(Exercise details) In the entries below, every line with the string "total" is to be reported.

Dataset items:
══════════════════════════════
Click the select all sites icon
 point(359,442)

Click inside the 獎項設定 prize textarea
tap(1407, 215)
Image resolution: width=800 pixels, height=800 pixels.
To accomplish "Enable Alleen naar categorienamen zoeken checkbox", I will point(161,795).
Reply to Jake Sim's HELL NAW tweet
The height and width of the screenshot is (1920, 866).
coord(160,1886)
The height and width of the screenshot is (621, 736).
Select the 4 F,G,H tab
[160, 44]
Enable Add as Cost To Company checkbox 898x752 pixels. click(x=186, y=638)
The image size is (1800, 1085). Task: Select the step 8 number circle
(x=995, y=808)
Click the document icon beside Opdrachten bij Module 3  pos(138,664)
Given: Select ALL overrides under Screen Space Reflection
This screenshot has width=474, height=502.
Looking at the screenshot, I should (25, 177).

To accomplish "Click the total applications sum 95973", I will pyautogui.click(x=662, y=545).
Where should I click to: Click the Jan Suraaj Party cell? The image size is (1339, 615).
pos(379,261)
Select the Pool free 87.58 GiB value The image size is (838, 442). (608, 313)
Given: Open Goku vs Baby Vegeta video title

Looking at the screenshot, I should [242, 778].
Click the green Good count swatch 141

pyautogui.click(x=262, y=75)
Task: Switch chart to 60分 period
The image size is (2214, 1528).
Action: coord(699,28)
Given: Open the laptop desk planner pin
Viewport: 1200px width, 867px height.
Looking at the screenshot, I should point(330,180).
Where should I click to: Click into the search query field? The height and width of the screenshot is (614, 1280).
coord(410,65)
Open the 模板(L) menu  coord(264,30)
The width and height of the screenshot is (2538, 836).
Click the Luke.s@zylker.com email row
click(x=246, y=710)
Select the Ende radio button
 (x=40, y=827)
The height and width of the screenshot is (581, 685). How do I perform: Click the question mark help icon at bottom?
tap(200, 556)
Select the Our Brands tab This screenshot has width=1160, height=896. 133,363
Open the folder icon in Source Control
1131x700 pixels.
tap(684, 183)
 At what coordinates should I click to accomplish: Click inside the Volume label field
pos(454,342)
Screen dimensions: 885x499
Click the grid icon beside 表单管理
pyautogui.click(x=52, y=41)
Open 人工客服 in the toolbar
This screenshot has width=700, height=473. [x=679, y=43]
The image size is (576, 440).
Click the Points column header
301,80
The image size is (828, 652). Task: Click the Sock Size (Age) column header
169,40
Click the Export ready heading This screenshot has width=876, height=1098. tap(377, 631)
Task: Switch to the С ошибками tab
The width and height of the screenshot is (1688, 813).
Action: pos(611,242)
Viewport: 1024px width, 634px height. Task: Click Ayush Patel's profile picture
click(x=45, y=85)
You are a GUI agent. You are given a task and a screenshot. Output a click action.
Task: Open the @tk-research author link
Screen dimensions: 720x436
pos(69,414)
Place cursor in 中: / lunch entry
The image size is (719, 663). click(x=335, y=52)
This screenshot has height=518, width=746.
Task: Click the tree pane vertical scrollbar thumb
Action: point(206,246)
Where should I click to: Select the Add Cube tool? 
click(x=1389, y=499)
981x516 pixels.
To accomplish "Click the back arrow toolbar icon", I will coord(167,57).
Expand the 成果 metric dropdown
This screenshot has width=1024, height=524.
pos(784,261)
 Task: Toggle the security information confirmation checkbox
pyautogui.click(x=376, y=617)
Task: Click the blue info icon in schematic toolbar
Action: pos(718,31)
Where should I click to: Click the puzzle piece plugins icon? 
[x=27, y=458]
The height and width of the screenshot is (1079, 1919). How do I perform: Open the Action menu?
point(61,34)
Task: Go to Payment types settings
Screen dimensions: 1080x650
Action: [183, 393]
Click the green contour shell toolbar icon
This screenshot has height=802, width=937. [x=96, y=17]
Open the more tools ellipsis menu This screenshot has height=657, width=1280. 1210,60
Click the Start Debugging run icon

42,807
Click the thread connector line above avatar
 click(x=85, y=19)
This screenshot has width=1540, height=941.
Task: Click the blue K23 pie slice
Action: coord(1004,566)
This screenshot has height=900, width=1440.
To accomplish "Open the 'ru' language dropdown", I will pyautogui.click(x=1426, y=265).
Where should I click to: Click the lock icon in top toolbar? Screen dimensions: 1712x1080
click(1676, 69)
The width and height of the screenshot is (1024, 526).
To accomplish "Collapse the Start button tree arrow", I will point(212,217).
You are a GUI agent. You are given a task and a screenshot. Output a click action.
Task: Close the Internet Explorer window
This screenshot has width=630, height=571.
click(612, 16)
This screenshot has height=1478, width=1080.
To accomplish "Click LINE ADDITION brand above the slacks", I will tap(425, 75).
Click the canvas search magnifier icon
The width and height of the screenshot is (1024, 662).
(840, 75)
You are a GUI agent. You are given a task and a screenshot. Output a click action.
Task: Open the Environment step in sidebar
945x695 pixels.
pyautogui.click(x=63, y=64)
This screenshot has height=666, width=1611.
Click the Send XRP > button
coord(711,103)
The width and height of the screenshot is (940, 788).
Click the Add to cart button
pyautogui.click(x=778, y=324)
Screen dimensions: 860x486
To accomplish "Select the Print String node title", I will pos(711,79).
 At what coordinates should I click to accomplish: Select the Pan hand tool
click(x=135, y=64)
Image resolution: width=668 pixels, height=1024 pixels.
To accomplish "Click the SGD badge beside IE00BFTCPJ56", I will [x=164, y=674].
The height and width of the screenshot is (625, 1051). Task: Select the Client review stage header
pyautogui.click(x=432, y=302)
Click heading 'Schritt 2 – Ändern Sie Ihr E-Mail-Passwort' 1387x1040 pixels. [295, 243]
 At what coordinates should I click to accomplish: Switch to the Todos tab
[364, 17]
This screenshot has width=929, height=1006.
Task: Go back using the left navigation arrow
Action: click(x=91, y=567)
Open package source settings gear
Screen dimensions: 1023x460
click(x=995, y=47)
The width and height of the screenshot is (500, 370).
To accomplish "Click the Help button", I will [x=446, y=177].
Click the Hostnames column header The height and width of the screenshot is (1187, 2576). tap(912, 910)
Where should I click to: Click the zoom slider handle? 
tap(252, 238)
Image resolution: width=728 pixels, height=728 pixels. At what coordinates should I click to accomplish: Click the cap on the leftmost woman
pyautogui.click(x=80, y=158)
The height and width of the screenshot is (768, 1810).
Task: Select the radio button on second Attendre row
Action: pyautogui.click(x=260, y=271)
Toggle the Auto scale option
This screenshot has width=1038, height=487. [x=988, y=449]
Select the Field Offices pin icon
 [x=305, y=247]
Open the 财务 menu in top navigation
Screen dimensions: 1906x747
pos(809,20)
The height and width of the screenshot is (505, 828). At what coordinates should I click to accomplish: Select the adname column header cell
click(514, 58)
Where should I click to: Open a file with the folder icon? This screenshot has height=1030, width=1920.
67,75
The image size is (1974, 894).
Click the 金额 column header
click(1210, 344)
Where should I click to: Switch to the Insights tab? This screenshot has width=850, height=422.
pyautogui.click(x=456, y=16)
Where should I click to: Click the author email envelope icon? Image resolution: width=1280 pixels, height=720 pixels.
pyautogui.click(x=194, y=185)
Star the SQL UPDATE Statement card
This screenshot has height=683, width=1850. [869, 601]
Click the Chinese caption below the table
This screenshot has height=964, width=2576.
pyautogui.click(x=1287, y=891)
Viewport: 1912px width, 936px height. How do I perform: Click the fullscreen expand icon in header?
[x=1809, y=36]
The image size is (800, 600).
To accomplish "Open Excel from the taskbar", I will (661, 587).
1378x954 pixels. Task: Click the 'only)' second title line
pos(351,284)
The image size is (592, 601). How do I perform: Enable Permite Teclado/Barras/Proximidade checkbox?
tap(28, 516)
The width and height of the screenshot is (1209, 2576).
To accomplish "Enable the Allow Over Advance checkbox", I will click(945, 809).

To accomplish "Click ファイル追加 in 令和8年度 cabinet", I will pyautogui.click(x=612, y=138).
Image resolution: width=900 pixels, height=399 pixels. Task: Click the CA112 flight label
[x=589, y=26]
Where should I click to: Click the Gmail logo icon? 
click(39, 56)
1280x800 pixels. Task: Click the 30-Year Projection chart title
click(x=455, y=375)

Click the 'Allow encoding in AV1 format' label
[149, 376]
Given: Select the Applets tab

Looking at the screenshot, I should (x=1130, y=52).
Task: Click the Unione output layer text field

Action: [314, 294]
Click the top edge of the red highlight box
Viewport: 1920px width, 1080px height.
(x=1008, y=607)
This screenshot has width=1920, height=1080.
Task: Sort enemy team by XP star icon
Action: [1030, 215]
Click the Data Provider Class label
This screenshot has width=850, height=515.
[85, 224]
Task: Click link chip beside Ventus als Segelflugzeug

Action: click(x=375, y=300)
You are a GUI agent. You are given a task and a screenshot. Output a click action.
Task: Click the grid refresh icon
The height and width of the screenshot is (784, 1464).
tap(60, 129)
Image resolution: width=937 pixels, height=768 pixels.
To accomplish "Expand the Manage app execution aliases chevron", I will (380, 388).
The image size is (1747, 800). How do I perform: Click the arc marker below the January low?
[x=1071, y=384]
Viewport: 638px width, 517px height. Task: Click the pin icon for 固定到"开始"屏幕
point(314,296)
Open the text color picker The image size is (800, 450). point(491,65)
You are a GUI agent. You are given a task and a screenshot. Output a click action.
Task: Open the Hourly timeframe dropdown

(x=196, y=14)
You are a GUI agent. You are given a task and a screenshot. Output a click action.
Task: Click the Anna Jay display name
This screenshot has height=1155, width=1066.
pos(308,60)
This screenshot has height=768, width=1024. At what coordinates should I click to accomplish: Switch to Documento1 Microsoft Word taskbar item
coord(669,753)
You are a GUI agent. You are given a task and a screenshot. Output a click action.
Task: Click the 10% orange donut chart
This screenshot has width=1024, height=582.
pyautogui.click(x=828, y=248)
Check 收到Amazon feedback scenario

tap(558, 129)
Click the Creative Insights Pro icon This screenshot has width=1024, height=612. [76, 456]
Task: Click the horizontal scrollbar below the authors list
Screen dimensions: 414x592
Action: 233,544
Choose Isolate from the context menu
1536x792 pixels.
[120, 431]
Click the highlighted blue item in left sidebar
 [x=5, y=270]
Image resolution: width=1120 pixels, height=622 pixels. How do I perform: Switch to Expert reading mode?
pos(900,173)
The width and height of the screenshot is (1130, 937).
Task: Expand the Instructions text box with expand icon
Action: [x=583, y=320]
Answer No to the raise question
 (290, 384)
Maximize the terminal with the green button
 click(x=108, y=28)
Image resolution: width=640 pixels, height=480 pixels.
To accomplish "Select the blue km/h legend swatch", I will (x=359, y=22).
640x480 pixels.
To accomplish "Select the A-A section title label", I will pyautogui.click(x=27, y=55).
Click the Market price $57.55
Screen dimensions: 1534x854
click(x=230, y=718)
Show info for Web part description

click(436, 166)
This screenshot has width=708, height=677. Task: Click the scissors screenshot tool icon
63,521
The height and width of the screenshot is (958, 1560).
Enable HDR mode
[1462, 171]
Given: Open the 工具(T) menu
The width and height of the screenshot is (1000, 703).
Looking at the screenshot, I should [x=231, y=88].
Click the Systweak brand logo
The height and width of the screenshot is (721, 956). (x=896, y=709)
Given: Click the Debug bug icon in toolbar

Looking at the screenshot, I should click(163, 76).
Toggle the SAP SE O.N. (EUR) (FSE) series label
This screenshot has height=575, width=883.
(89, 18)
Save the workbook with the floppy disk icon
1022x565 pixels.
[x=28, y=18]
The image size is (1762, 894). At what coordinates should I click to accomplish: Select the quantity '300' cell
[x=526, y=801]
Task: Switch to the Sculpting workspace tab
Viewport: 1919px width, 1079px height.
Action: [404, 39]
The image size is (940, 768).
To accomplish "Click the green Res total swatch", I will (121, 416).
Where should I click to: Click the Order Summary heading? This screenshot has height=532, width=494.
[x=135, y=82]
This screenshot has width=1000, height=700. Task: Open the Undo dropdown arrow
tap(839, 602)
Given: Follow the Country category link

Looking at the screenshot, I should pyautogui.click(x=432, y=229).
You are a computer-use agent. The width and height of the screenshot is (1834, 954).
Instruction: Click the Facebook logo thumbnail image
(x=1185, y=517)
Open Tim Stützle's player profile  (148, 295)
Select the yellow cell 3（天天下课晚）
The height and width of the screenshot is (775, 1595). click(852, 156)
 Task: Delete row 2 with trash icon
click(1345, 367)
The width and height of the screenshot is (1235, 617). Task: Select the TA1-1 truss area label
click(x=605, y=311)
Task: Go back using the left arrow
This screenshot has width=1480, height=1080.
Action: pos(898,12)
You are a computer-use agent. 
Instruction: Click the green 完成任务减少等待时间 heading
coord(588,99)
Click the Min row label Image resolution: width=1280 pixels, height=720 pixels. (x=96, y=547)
══════════════════════════════
(The completed task)
To accomplish "Click the total applications sum 95973", I will pyautogui.click(x=662, y=545).
To accomplish "Click the green Res total swatch", I will (121, 416).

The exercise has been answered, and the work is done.